Große Mengen Wasserstoff

Und dann sind da eben noch die Pläne, vor Ort vom geplanten Elektrolyseur der Pfalzwerke Wasserstoff beziehen
zu können. Allein der Verbrauch eines dieser Großmotoren macht klar: „Die aufstrebende Wasserstoffgesellschaft
wird in der Zukunft so viel Wasserstoff brauchen, dass wir ihn parallel importieren müssen“, erwartet Reiff für
Deutschland. Auch Busse sind ein künftiges Einsatzfeld für Wasserstoffantriebe mit deutlich geringerem Verbrauch im Vergleich zu Großmotoren. Das wird interessant, wenn der Landkreis, wie geplant, seine Liniennetzbündel in Verbindung mit Wasserstoffantrieb ausschreibt, dann muss aber auch die Versorgung sichergestellt sein. Bis ein „erklecklicher Anteil“ an Wasserstoffantrieben auf unseren Straßen unterwegs sei, werde es noch einige Jahre dauern, sagt Reiff.

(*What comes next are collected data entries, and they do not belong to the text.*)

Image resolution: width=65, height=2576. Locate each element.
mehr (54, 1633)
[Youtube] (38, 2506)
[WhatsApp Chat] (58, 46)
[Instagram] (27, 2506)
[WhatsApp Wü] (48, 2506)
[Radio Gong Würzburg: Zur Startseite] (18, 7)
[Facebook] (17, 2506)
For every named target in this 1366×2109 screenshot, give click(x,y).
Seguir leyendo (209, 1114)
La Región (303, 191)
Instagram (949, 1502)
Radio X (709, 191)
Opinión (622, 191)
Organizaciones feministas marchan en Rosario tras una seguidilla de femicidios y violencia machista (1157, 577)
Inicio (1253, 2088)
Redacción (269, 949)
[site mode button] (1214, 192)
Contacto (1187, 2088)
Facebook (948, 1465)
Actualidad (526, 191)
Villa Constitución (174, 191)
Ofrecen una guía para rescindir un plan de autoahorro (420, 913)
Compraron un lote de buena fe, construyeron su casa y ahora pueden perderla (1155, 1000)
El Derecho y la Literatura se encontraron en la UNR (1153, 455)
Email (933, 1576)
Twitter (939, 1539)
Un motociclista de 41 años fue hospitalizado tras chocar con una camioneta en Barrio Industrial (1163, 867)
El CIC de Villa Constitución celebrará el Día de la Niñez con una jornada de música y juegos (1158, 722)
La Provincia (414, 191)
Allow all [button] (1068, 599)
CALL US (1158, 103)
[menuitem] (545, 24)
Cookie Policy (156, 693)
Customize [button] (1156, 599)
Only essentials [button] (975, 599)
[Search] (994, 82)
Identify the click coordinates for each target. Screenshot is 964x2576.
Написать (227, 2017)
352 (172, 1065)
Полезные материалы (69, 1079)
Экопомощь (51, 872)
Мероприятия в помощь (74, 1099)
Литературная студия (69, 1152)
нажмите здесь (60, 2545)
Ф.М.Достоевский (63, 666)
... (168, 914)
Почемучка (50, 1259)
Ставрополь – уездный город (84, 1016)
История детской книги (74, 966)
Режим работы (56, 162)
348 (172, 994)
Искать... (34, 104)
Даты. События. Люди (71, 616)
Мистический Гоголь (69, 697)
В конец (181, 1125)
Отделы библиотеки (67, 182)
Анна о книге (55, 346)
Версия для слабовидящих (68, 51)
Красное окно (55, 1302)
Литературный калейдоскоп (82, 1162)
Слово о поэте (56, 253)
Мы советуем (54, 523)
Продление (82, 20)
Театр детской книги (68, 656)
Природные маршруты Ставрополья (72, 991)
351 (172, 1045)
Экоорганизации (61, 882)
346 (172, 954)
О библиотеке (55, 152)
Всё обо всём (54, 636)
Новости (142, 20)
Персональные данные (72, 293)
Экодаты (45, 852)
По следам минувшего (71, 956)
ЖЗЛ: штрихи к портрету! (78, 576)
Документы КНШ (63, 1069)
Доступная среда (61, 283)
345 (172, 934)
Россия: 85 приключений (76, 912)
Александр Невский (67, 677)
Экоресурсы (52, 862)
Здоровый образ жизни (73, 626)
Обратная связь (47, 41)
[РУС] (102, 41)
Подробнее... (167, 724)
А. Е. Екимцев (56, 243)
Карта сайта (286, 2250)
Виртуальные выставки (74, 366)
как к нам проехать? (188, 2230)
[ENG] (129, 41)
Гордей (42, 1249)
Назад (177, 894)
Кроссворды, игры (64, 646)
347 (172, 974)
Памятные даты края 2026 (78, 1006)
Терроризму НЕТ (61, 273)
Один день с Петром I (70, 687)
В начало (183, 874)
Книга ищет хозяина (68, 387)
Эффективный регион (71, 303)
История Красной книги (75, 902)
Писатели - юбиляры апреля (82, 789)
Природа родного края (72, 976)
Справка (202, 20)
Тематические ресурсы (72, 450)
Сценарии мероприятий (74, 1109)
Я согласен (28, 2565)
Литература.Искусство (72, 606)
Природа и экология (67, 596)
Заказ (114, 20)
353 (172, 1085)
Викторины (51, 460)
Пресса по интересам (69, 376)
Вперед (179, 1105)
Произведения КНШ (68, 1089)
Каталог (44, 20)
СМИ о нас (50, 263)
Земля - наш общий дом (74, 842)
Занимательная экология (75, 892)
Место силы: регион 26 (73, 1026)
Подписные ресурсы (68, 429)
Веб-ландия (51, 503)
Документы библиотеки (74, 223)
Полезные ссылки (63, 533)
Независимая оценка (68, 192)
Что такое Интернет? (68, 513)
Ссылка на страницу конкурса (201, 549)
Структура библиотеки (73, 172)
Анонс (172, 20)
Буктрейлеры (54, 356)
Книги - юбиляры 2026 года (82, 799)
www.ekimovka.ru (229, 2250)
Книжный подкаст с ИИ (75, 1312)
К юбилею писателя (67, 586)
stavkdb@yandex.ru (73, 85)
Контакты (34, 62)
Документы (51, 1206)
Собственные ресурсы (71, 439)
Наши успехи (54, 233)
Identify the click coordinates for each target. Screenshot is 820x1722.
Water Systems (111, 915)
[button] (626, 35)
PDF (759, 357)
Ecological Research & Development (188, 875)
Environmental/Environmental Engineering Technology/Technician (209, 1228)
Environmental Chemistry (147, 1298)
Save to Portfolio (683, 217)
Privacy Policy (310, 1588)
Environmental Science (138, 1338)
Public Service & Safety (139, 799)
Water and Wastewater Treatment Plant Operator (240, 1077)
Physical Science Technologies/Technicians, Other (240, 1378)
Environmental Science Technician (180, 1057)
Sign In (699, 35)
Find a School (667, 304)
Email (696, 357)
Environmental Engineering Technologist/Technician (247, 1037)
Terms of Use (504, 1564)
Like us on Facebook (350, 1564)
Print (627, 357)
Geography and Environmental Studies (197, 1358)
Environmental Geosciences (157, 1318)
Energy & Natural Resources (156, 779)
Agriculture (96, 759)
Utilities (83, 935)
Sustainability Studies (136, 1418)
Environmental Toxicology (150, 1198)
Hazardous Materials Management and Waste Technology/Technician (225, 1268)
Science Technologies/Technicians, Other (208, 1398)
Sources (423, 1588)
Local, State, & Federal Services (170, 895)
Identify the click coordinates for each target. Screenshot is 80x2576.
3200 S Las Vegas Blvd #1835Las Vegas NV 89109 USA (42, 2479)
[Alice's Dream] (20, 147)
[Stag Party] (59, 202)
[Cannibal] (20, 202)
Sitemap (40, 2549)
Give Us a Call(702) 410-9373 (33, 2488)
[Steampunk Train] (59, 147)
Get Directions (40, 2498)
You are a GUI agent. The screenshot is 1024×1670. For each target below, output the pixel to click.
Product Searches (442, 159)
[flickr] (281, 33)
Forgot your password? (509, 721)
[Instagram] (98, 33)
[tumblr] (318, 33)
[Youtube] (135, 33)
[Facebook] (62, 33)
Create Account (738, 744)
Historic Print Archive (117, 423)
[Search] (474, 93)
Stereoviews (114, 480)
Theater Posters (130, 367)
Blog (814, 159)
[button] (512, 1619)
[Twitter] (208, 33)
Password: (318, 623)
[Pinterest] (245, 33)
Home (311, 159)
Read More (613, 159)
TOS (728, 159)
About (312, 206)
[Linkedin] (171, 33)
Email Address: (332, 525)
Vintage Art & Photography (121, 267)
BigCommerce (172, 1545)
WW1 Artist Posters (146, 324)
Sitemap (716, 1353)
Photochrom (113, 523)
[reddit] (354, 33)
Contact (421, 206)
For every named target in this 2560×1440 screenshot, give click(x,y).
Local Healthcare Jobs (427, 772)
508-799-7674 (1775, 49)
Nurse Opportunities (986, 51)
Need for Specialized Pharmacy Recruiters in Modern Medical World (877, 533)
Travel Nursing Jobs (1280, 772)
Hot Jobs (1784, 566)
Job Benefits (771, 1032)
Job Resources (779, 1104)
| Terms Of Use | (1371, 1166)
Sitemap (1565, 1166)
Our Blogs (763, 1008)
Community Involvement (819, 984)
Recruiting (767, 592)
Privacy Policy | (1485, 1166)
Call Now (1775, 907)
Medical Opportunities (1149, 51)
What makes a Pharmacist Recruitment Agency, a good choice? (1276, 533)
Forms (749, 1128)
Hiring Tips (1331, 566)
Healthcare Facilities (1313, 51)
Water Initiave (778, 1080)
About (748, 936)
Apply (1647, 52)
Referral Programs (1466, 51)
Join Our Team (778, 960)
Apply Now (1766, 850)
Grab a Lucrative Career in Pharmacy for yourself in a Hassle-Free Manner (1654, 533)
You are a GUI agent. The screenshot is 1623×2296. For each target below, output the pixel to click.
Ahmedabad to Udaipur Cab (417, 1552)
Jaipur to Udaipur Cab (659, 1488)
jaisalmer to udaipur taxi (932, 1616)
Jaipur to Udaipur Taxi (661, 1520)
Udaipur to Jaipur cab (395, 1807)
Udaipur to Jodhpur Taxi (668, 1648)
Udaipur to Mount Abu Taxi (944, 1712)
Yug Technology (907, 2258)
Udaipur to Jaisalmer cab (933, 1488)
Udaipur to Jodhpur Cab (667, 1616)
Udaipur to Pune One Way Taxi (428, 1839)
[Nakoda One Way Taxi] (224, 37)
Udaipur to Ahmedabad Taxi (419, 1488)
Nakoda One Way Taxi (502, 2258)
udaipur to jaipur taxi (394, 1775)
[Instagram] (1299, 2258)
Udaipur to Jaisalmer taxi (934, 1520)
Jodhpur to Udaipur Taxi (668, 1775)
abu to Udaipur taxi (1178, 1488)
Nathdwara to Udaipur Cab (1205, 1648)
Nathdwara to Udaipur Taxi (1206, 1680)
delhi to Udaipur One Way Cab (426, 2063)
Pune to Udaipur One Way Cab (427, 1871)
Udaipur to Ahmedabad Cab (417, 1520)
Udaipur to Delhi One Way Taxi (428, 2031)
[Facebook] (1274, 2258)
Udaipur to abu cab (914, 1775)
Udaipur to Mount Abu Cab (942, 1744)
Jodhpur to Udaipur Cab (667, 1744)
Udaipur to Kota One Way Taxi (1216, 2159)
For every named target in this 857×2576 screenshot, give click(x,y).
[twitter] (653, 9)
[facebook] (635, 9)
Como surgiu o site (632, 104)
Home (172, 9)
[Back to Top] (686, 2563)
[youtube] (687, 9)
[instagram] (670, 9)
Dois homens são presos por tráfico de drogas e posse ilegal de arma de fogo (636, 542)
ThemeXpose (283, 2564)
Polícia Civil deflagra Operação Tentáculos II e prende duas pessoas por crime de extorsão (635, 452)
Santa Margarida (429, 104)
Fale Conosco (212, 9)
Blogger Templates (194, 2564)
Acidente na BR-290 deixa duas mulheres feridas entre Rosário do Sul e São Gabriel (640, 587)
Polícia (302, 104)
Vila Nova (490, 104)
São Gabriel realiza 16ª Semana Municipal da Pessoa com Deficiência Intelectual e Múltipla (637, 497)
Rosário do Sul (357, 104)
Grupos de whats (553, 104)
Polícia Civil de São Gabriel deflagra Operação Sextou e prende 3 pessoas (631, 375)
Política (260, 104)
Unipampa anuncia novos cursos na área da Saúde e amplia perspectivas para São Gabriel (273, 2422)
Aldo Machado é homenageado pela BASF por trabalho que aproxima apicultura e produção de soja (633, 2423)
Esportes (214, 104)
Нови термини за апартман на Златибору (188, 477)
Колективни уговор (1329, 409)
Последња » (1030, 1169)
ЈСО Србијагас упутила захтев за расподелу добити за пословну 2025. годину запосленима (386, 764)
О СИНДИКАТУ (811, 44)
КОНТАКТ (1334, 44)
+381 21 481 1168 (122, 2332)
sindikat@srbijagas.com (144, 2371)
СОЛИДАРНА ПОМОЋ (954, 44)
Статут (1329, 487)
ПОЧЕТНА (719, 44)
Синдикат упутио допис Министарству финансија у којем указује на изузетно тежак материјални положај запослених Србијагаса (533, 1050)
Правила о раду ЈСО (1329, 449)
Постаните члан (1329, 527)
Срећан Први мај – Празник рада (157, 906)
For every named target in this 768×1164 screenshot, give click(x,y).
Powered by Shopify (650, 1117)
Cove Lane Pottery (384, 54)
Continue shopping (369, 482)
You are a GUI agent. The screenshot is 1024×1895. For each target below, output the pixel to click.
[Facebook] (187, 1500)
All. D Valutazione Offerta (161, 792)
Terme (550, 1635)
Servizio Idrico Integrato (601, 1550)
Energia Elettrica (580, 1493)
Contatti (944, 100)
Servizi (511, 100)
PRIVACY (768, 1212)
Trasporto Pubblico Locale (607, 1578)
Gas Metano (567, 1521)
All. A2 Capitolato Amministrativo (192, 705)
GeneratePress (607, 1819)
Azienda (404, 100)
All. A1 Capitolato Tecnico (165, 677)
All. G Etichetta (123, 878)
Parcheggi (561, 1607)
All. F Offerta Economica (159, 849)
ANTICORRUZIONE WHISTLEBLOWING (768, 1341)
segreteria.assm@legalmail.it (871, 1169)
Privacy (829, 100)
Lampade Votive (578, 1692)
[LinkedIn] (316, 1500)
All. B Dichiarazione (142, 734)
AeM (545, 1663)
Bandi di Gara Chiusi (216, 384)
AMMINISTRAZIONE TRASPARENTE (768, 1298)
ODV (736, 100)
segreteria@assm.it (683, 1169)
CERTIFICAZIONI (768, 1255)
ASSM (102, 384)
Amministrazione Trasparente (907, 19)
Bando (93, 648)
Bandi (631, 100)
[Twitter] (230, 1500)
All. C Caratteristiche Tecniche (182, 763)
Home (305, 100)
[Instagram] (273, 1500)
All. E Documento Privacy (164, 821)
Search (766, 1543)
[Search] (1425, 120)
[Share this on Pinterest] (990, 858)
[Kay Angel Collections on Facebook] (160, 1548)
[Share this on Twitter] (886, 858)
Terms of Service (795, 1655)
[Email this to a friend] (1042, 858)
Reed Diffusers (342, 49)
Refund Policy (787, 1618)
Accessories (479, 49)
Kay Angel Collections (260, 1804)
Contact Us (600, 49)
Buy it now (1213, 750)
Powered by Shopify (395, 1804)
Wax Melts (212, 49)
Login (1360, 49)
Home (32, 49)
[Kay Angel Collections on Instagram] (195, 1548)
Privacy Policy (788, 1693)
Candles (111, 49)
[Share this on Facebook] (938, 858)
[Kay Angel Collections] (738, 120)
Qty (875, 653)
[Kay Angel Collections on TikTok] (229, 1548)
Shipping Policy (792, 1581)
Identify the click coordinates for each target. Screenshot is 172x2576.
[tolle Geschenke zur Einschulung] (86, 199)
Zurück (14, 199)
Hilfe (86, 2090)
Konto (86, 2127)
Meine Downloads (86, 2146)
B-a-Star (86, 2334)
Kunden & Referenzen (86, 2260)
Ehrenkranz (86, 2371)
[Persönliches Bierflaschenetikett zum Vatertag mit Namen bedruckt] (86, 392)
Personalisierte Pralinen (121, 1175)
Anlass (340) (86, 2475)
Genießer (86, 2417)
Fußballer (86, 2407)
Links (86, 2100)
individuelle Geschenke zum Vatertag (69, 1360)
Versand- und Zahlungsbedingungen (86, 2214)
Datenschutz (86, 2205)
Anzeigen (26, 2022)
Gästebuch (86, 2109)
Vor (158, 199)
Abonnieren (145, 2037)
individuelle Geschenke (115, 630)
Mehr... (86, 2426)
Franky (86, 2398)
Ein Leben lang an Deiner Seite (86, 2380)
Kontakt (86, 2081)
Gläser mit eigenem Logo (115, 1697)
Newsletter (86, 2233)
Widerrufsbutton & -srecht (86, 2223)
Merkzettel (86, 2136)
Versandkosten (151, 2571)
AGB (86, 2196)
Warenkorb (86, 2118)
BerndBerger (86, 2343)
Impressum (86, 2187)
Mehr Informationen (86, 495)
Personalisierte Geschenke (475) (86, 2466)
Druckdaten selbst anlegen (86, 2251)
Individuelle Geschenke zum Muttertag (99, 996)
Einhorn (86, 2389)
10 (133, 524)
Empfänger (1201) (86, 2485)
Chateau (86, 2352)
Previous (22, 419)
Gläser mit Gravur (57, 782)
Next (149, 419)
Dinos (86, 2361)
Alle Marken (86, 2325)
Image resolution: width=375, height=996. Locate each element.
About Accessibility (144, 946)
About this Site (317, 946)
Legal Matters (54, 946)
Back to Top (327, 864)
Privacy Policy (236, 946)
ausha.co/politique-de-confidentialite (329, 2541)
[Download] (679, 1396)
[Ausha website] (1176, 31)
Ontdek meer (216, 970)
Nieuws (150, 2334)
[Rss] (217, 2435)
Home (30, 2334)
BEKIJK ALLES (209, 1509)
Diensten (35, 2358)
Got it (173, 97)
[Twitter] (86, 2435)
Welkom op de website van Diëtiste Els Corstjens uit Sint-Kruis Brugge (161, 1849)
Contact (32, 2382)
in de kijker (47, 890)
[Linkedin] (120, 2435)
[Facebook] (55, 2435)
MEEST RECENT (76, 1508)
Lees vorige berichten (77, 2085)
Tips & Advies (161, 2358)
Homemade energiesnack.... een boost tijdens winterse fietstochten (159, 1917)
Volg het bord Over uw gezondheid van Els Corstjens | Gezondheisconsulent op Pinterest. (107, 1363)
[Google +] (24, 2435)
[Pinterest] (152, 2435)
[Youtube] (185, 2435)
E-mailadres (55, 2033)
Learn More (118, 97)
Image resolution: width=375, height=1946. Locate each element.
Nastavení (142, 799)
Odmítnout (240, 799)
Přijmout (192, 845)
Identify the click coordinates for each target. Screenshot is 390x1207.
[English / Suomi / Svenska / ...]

Beim Busverkehr könne es schneller gehen. Auch beim Fernverkehr erwartet er größere Anteile in zehn Jahren. Dabei sei klar: „Die Technologie ist nicht der limitierende Faktor, sondern die Frage, wie wir große Mengen an Wasserstoff produzieren und verteilen können. Das wird das begrenzende Element sind.“ Beim Pkw sei die Elektromobilität im kleineren und mittleren Segment zunächst nicht mehr aufzuhalten. Aber auch hier stelle sich die
Frage nach der ausreichenden Stromversorgung. „Das Problem gilt für die E-Mobilität genauso wie für die Wasserstoffproduktion.“ Es braucht ausreichend grünen Strom, um die Energiewende zu schaffen.